Su retirada habría resultado mucho más airosa si una de las cocineras no hubiese comentado a su espalda, con una risita socarrona:

—Su majestad se dará un festín de pichón asado a no tardar, muchacho.

Qué graciosa. Las otras se echaron a reír con tantas ganas que fue un milagro que no rodaran por el suelo. Sí, realmente chistosa.

El pan, las aceitunas y el queso salado resultaron una buena cena, acompañados con agua de la jofaina del lavabo para ayudar a pasar los bocados. En sus aposentos no había habido vino ni ponche desde aquel primer día. Olver intentó explicarle algo sobre un pescado asado, con salsa de mostaza y pasas; Mat le dijo que practicara la lectura.

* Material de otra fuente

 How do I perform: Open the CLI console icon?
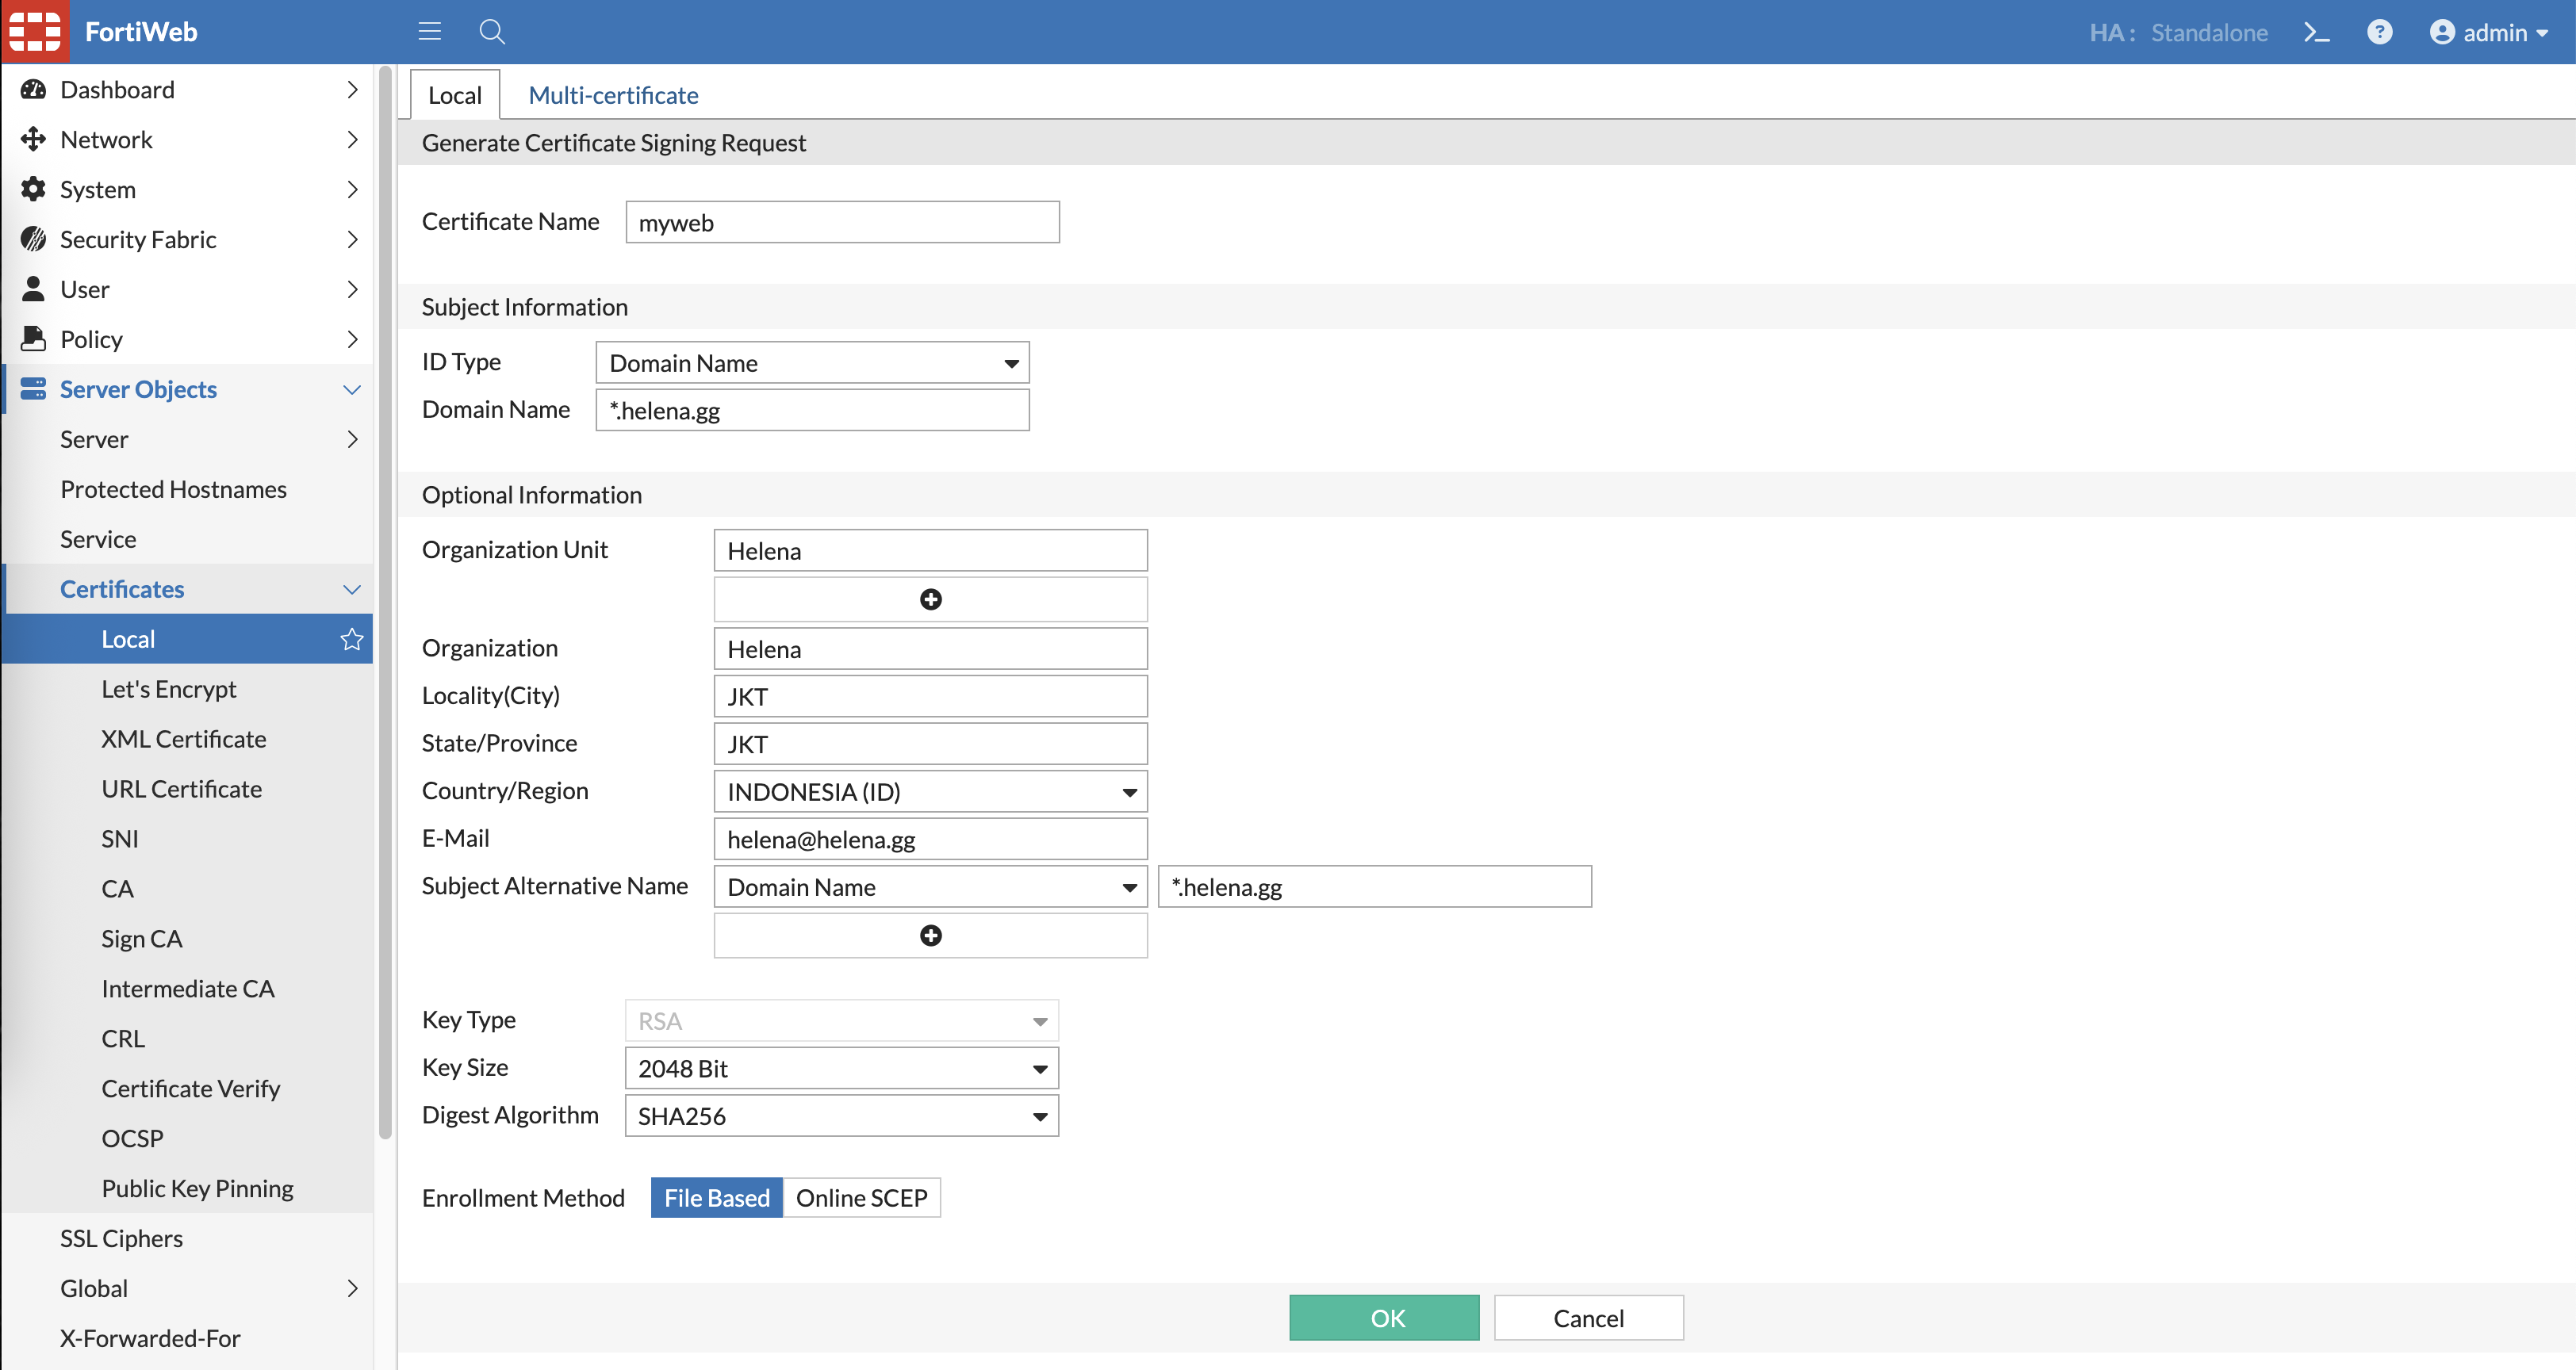[2316, 32]
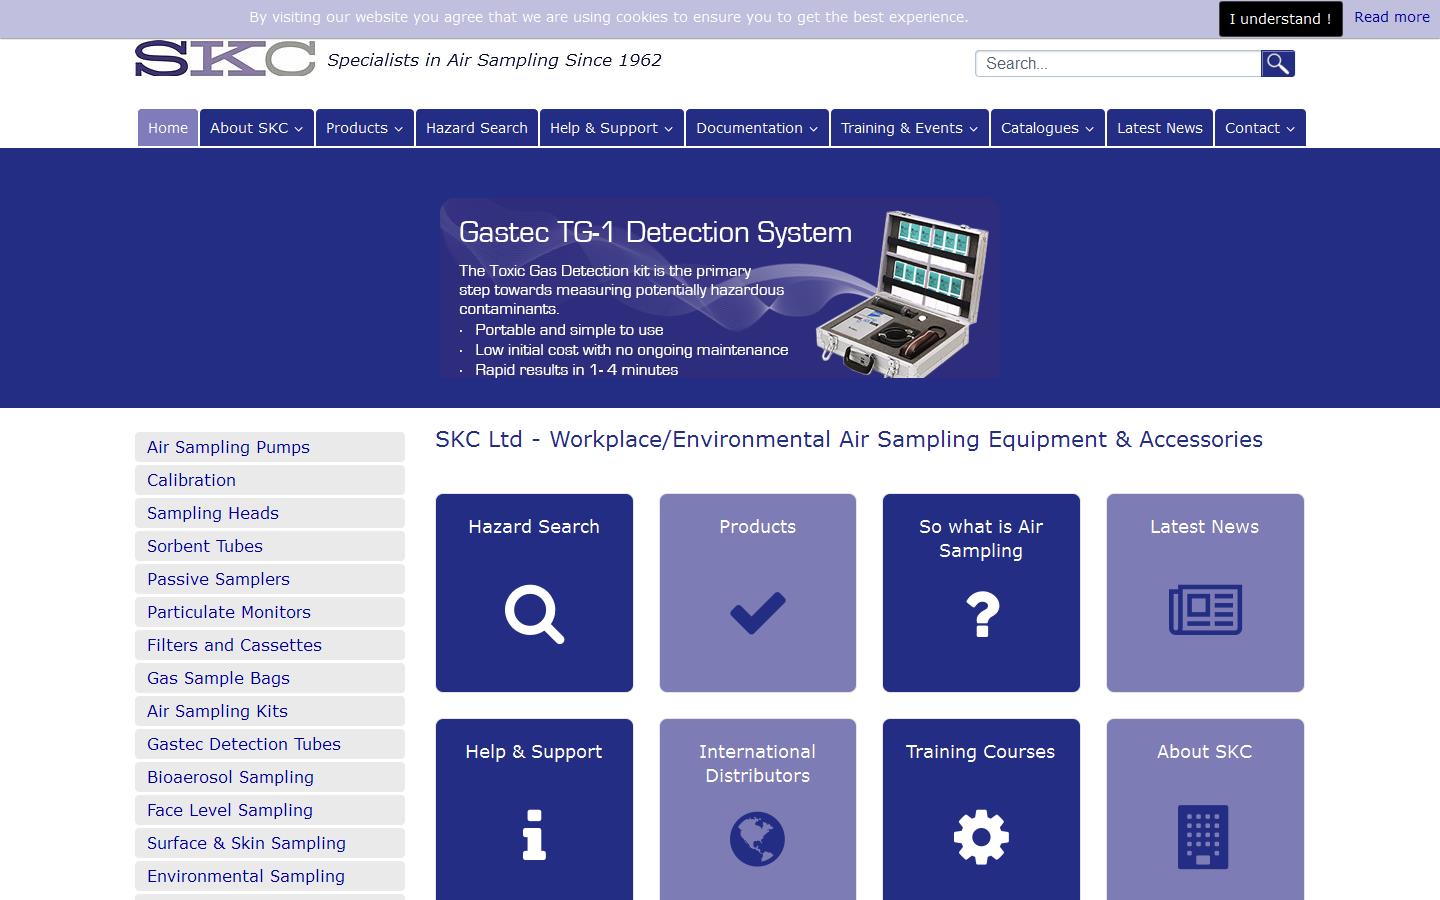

Nadie deslizó una nota bajo su puerta esa noche. Nadie tocó con los nudillos a la puerta. Empezó a pensar que quizá las cosas iban a cambiar para mejor. Al día siguiente se celebraba el Festival de los Pájaros y, por lo que había oído comentar sobre los atuendos que la gente llevaría, tanto hombres como mujeres, cabía la posibilidad de que Tylin encontrase otro pichón al que echar sus redes. Quizá saliese alguien de aquella maldita casa de enfrente de La Rosa del Eldar y le pusiera en las manos el jodido Cuenco de los Vientos. Las cosas tenían que mejorar por fuerza.

Cuando despertó a la mañana siguiente, los dados rodaban dentro de su cabeza.